Em 1886, o engenheiro alemão Carl Benz já tinha construído o primeiro carro;
mas até a Primeira Guerra Mundial, tal mercadoria permaneceu um produto de luxo
extremamente caro. Como que saído das páginas do livro-texto de Schumpeter,
surgiu então o empresário inovador Henry Ford. Sua criação não foi o próprio
automóvel, mas um novo método de produção. No século 19, a produtividade
cresceu sobretudo pelo fato de os ramos artesanais terem sido industrializados
por meio da instalação de máquinas. A organização interna da própria indústria
ainda não fora objeto de grandes cuidados. Só após 1900 o engenheiro
norte-americano Frederick Taylor desenvolveu um sistema de "administração
científica da empresa", a fim de desmembrar as áreas de trabalho específicas
e aumentar a produção. Ford descobriu por meio desse sistema reservas
insuspeitas de produtividade na organização do processo produtivo. Observou,
por exemplo, que um operário da linha de montagem perdia em média muito tempo
ao buscar parafusos. Estes foram então transportados diretamente ao local de
trabalho. Parte do processo tornou-se "supérfluo" e, logo em seguida,
foi introduzida a esteira rolante.
Os
resultados foram surpreendentes. Até a Primeira Guerra, a capacidade produtiva
de uma fábrica de automóveis de porte médio permanecia em torno dos 10 mil
carros por ano; em Detroit, a nova fábrica de Ford produziu, no exercício
financeiro de 1914, a fantástica cifra de 248 mil unidades do seu célebre
"Modell T". Os novos métodos deflagraram uma nova revolução
industrial. Mas tal revolução "fordista" ocorreu tarde demais para
poder evitar a crise econômica mundial (1929-33), desencadeada pelos custos da
guerra e pelo declínio global do comércio. Depois de 1945, porém, sobreveio a
"onda longa" da produção industrial em massa de automóveis,
aparelhos domésticos, divertimentos eletrônicos etc.
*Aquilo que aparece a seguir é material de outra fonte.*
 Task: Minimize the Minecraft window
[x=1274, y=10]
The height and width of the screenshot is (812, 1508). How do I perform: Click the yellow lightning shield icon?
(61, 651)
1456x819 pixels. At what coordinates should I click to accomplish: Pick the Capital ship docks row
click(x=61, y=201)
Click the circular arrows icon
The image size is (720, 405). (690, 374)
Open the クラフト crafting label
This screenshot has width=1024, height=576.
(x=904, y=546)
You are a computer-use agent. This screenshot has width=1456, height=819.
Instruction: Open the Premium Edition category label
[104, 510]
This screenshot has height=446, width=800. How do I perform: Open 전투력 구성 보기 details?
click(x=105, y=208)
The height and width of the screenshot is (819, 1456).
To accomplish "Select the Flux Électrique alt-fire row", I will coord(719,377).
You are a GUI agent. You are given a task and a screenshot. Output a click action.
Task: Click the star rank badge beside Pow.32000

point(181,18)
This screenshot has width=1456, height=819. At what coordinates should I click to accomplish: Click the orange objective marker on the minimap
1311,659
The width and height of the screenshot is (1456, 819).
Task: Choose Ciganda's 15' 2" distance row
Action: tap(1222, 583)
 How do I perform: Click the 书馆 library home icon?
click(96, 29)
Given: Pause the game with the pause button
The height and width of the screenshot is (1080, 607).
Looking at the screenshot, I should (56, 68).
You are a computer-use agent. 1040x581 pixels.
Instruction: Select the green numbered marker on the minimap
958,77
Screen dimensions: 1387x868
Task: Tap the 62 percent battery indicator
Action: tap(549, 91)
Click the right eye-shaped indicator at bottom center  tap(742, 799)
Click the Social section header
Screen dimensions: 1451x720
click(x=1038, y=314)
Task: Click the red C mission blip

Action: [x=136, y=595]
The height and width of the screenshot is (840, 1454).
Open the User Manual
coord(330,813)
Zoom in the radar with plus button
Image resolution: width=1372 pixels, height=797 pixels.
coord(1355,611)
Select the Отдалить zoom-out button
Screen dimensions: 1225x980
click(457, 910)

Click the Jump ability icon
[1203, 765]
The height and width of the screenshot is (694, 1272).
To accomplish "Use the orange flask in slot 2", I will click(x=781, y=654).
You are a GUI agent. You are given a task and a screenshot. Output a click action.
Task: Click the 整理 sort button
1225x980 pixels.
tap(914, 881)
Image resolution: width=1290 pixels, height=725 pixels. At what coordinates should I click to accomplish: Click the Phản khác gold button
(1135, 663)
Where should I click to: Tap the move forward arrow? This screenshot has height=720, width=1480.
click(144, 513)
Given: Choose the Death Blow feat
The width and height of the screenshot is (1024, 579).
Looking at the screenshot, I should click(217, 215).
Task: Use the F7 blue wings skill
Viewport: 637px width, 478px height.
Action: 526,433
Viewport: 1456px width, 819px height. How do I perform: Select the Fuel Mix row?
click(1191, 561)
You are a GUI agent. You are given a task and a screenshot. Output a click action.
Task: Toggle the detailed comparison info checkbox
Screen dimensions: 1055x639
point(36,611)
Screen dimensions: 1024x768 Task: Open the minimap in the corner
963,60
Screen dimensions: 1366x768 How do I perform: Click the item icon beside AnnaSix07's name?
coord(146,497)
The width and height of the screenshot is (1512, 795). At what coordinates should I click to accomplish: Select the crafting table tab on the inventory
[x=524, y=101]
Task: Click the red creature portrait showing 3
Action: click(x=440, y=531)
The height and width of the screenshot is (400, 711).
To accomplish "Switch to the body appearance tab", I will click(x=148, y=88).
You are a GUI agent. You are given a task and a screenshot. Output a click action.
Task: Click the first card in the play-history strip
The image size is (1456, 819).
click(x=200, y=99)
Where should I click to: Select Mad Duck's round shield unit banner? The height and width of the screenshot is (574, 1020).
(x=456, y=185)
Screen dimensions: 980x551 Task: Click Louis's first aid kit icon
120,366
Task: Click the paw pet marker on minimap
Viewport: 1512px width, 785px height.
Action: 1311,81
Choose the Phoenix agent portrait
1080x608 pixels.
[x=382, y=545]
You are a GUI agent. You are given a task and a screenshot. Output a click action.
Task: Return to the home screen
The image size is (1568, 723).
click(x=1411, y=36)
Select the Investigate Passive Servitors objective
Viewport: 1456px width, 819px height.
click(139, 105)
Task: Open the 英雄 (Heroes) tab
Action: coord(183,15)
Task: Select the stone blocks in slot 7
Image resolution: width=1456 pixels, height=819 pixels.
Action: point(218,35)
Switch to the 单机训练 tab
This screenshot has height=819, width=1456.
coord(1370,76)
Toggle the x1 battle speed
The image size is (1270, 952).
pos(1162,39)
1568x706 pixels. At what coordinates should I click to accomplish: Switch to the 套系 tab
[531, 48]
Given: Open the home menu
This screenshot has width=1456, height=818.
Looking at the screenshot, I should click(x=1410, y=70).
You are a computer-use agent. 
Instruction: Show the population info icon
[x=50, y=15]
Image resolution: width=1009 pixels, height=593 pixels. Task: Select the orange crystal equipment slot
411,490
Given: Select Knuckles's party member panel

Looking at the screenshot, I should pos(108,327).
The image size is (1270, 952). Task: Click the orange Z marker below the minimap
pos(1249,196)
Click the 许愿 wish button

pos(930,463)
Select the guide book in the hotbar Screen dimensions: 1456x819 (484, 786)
Baseado no antigo modelo,
só que agora em dimensões muito maiores, o aumento da produtividade criou um número
espantoso de novos empregos, já que a expansão do mercado de carros,
geladeiras, televisões etc, exigia, em termos absolutos, mais trabalho do que
os métodos "fordistas", em termos relativos, economizavam em cada
produto.
Nos
anos 70, as indústrias fordistas atingiram seu nível histórico de saturação.
Desde então vivemos a terceira revolução industrial, da microeletrônica.
Cheio de esperanças, alguém se lembrou imediatamente de Schumpeter. De fato,
os novos produtos passaram por um processo semelhante de barateamento, à
maneira dos automóveis e das geladeiras: o computador, antes um aparelho caro e
destinado a grandes empresas, transformou-se rapidamente num produto de consumo
das massas. Desta vez, porém, o surto econômico não causou o correspondente
aumento de empregos. Pela primeira vez na história da modernidade, uma nova
tecnologia é capaz de economizar mais trabalho, em termos absolutos, do que o
necessário para a expansão dos mercados de novos produtos. Na terceira revolução
industrial, a capacidade de racionalização é maior do que a capacidade de
expansão. O anterior efeito de uma fase expansiva, criadora de empregos, deixou
de existir. O desemprego tecnológico da antiga história da industrialização
faz seu retorno triunfal, só que agora não se limita a um ramo da produção,
mas se espalha por todas as indústrias, por todo o planeta.
O
próprio interesse econômico das empresas conduz ao absurdo. Já é tempo,
depois de 200 anos de era moderna, que o aumento da produtividade sirva para
trabalhar menos e viver melhor. O sistema de mercado, porém, não foi feito
para isso. Sua ação restringe-se a transformar o excedente produtivo em mais
produção e, portanto, em mais desemprego. Os economistas não querem
compreender que a terceira revolução industrial possui uma qualidade nova, em
cujo meio a teoria de Schumpeter não é mais válida. Em vão, eles ainda
esperam a "onda longa" da microeletrônica. Estão à espera de Godot.